Questo blocco di calcare, proveniente da una cava di Camposoriano, venne utilizzato, insieme a molti altri massi che vi furono trasportati, per la pavimentazione del molo di Rio Martino, a Latina. E proprio là fu scoperto nel 2016, e fatto notare al Dipartimento di Scienze della Terra dell’Università La Sapienza di Roma.

2. Le ricerche scientifiche: chi l’ha studiate?
Dopo i primi sopralluoghi esplorativi, il reperto è stato studiato dal professore Umberto Nicosia, e poi affidato a Paolo Citton e Marco Romano per indagini specifiche adatte, che hanno permesso di raccogliere diversi dati strumentali e di compararli con molte letterature scientifiche di riferimento, in collaborazione con Jacopo Nicolosi e Roberto Carluccio dell’Istituto Nazionale di Geologia.

3. Datazione
Le valutazioni e i risultati dell’attività di ricerca dei due studiosi, pubblicati con due contributi editoriali su riviste scientifiche internazionali (leggi qua), mettono in evidenza innanzitutto che questa roccia ha un’età di 113 milioni di anni, epoca cretacica derivante da una piattaforma carbonatica del periodo aptiano/albiano inferiore. Il calcare ha preservato nel tempo le impronte lasciate da un dinosauro di media taglia che procedeva in posizione accucciata in un acquitrino paludoso di acqua dolce, con un atteggiamento cautelativo sopra substrati molli, come potevano essere, allora, i fanghi non ancora litificati (diventati roccia) della piattaforma carbonatica. 

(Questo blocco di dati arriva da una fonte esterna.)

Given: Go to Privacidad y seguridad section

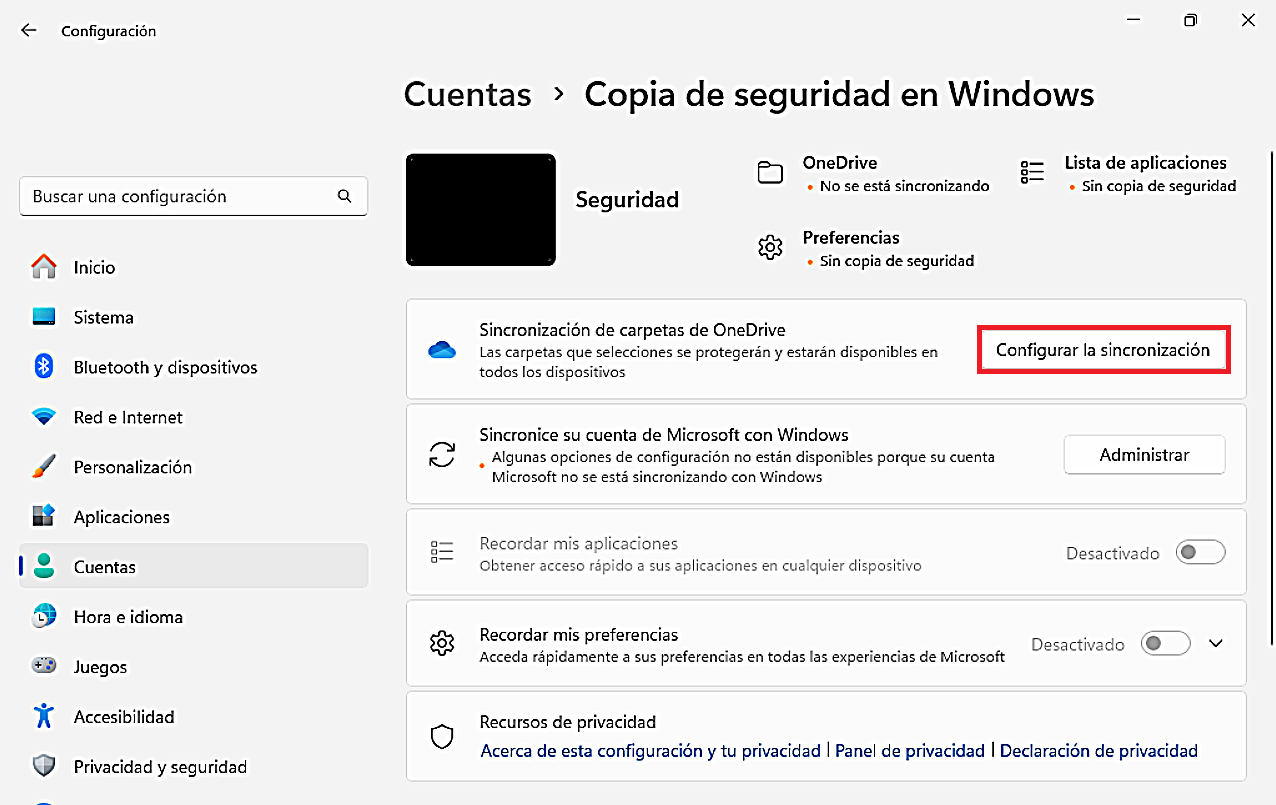Looking at the screenshot, I should click(x=160, y=767).
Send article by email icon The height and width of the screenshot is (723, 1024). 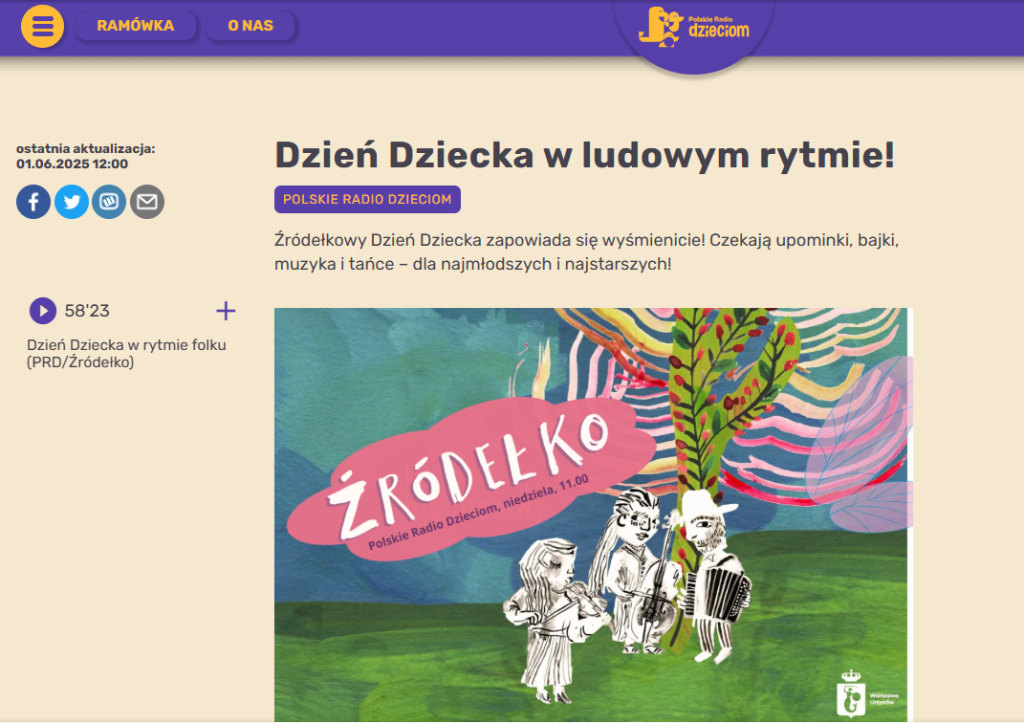click(x=147, y=202)
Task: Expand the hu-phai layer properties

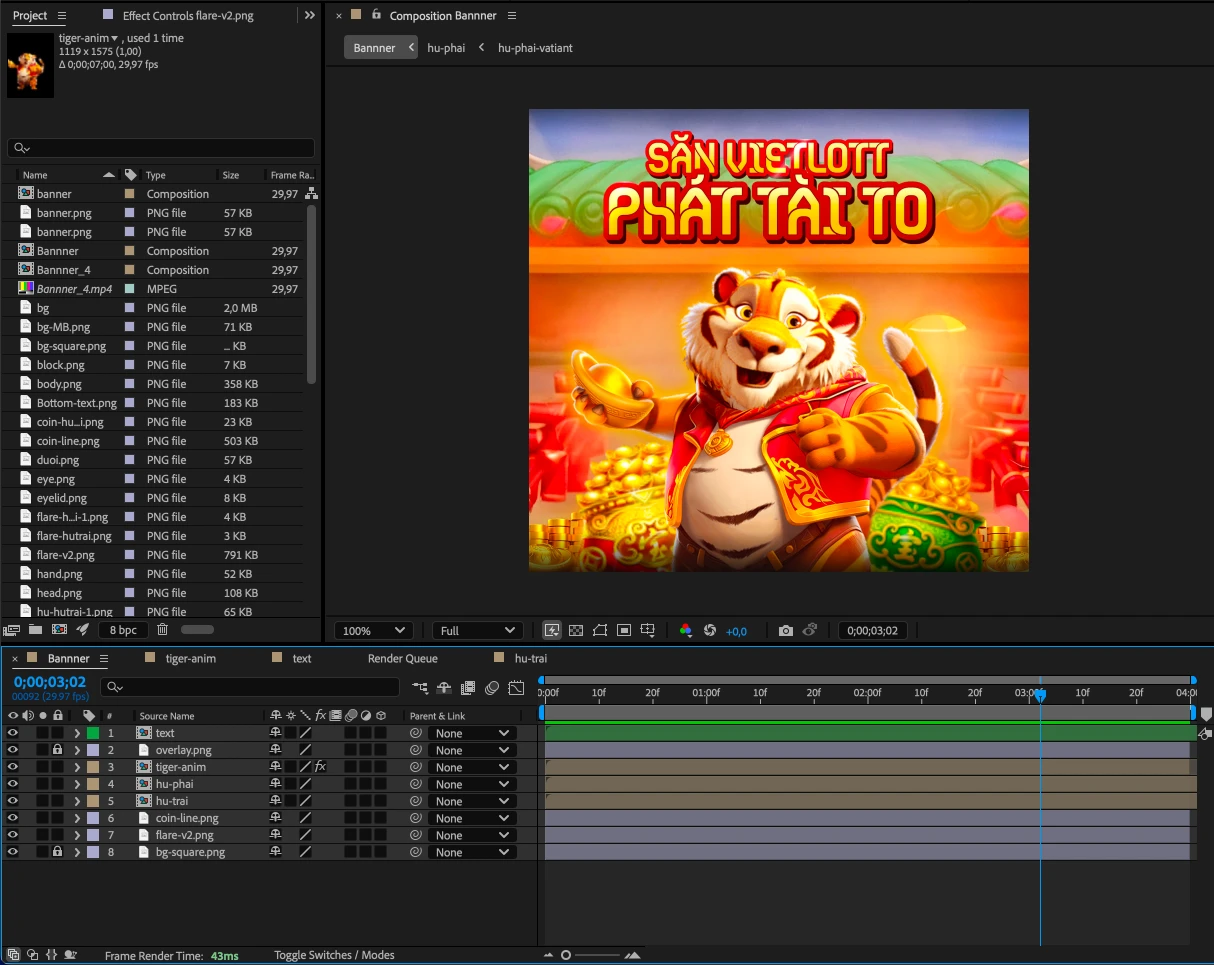Action: tap(77, 784)

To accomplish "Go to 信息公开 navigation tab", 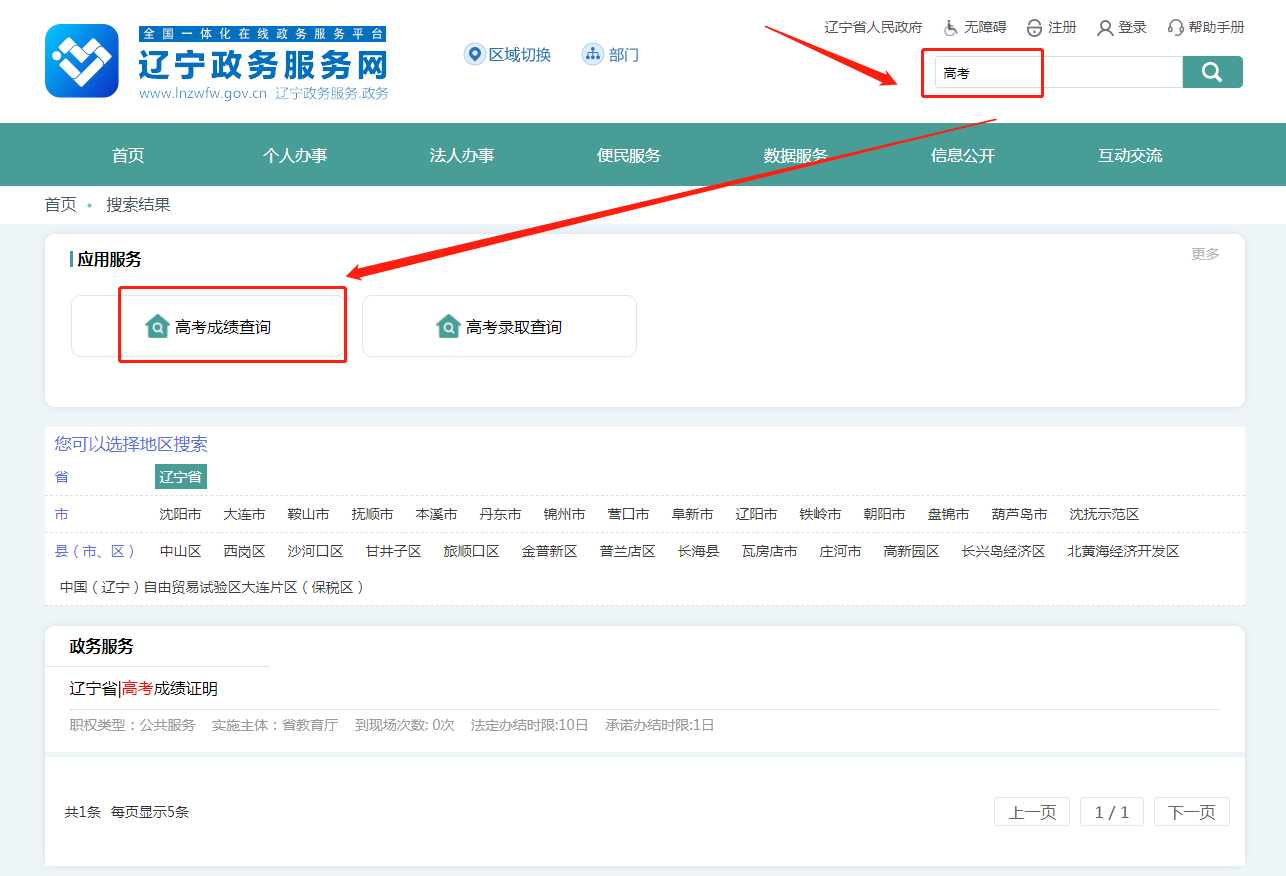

4. Cosa stava facendo quando ha lasciato l’impronta?
L'osservazione accurata e l’analisi scientifica dell’impronta conservata dalla pietra scavata come una matrice, o uno stampo lasciato dalla pressione di una delle zampe dell’animale, ha permesso ai due studiosi di stabilire che, in quel preciso momento, esso si muoveva con un’andatura “gattonante”, lentamente con il corpo vicino al suolo incerto, sul quale poggiava nello stesso modo anche con gli arti anteriori e i lunghi metatarsi, con i quali poteva raggiungere una superficie di contatto maggiore con il terreno, scongiurando un probabile sprofondamento, come se fosse durante un agguato, vicino a una fonte d’acqua o di cibo.

5. Chi era?
Con l’utilizzo di metodi morfometrici e comparando i dati ricavati dal reperto con il materiale scheletrico di riferimento ad oggi conosciuto, la ricerca ha permesso di stabilire che il possibile autore delle tracce risulta molto compatibile con dinosauri tripodi del gruppo degli Ornithomimosauria, con un’affinità maggiore al genere Struthiomimus. Doveva essere lungo circa tre metri, con un’altezza verso l'anca di poco superiore al metro. Era agile veloce, non possedeva ali né piumaggio, e non era in grado di volare. Correva sulle lunghe zampe posteriori, facendo presa sul suolo con gli artigli ricurvi delle dita. Si serviva della coda, snella ma rigida, per stare in equilibrio. Gli arti anteriori erano più brevi e sottili con due prese a tre dita lunghe, che utilizzava per raggiungere o afferrare il cibo.